Ashkin, who at 96 is the oldest winner of any Nobel prize, told the committee that he may not be able to give any interviews because he was “very busy” on his latest scientific paper. He had previously complained of being overlooked for the Nobel prize in 1997 when another Bell Labs researcher, the US physicist Steven Chu, shared the award for cooling and trapping atoms with lasers.

Creating tools from light  – graphic

Through his research in the 1970s and 80s, Ashkin showed how the radiation pressure of light could be harnessed to move physical objects without burning them, realising “an old dream of science fiction,” according to the Swedish Academy. In 1987, Ashkin published a landmark paper showing how optical tweezers could capture living bacteria without harming them.

Around the same time, Mourou and Strickland demonstrated how to create ultrashort, intense bursts of laser light by stretching, amplifying and finally recompressing light waves. Mourou said he had a key insight into solving the problem while riding on a ski lift at Bristol Mountain resort in Rochester, New York. The pair’s seminal paper in 1985 was Strickland’s first as an academic.

Ultra-sharp laser beams make it possible to cut or drill holes in various materials extremely precisely – even in living matter. Millions of eye operations are performed every year with the sharpest of laser beams.#NobelPrize pic.twitter.com/MiYb4i8AHw

— The Nobel Prize (@NobelPrize) October 2, 2018

Amanda Wright, associate professor at the faculty of engineering, University of Nottingham, said she was “delighted” with the prize announcement. She said a recently-funded collaboration between Nottingham, Heriot Watt and the University of Glasgow will use optical tweezers to explore how cells talk to their surroundings and vice versa, “and how these interactions affect disease progression.”

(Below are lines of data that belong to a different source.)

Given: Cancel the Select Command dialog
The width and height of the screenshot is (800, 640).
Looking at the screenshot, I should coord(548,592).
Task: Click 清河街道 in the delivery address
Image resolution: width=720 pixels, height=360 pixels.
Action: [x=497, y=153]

Jim Al-Khalili, professor of theoretical physics at the University of Surrey, added: “The most thrilling thing for me is to see Donna Strickland share this year’s prize. It is quite shocking to know that she is only the third woman to win a physics Nobel ever,” said “It is also quite delicious that this comes just a few days after certain controversial and misogynistic comments made at a conference at Cern about women in physics.

Congrats! Gérard Mourou immediately after receiving the news that he had been awarded the 2018 #NobelPrize in Physics.

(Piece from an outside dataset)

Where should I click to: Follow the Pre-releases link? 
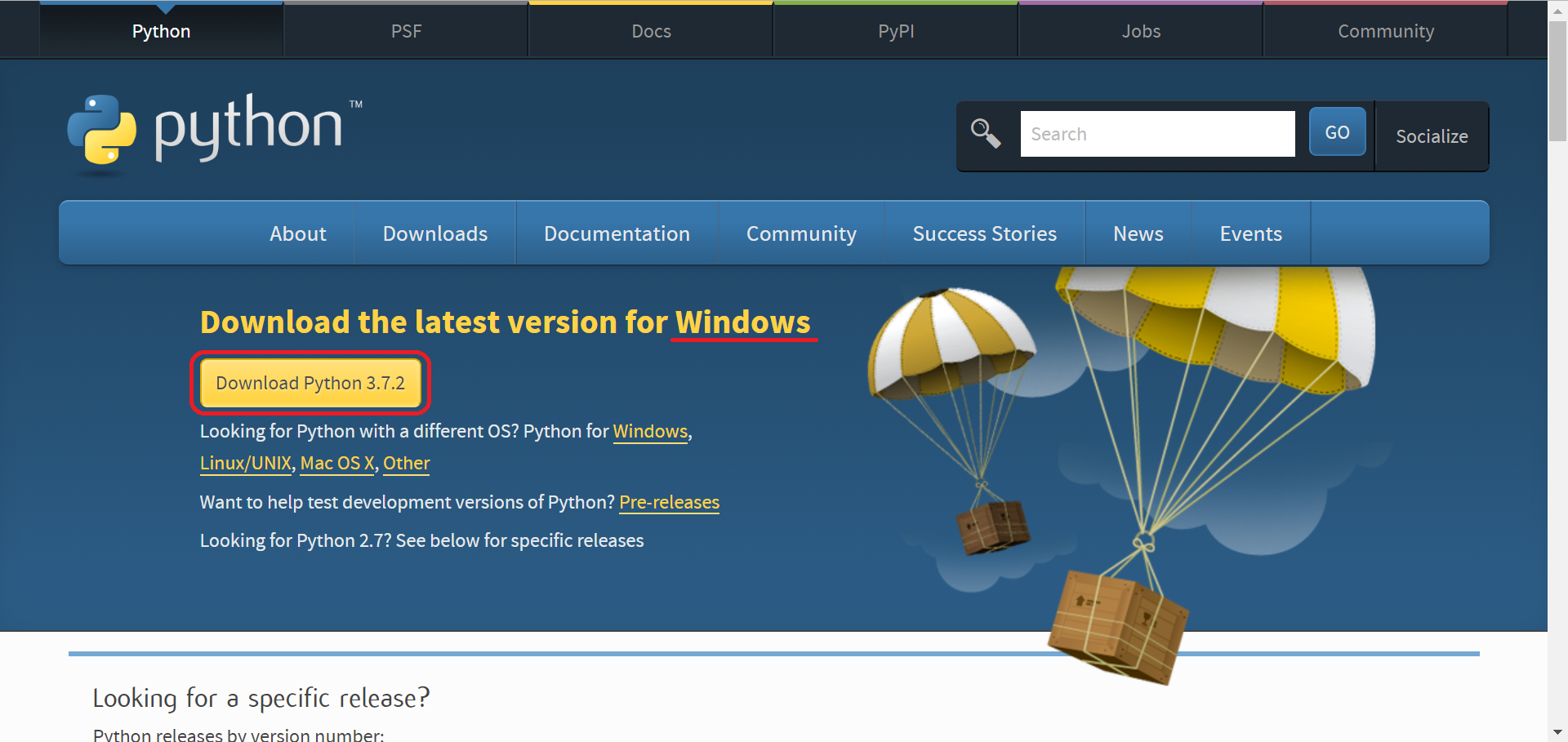(669, 502)
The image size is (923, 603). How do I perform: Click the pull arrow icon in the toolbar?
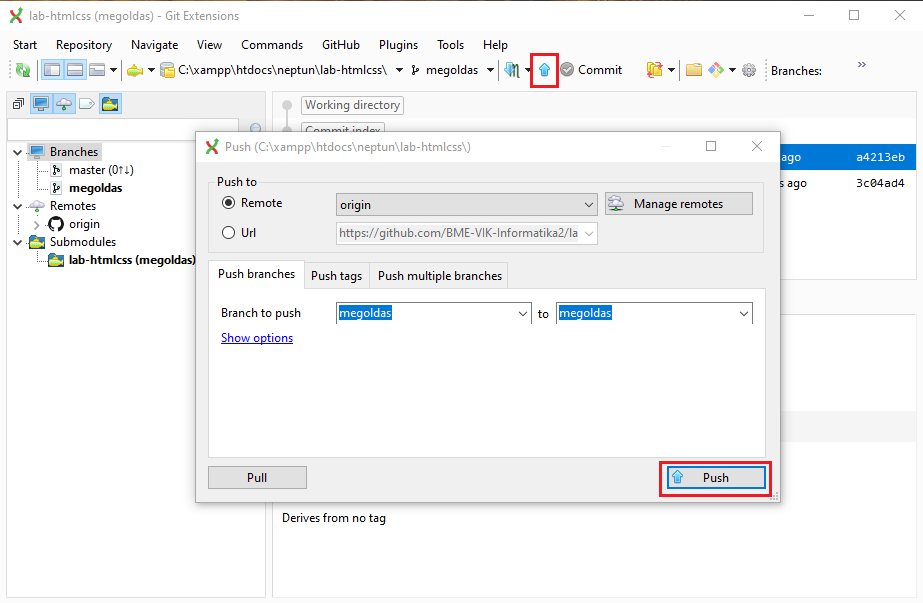[512, 70]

Credit: Mme Catherine Sarrazin pic.twitter.com/c87TamN75Q

— The Nobel Prize (@NobelPrize) October 2, 2018

“Ashkin, Mourou and Strickland are all hugely deserving of this prize: their work on lasers will, I have no doubt, lead to other discoveries and further Nobel prizes in the future,” he added.

On Monday, James Allison at Texas MD Anderson Cancer Center in Houston and Tasuku Honjo at the University of Kyoto won the 2018 medicine Nobel for their work on harnessing the immune system to combat cancer. The award for chemistry will be announced on Wednesday, followed by peace on Friday and economics on Monday. The literature award is not being given this year after a scandal that resulted in a rape conviction on Monday.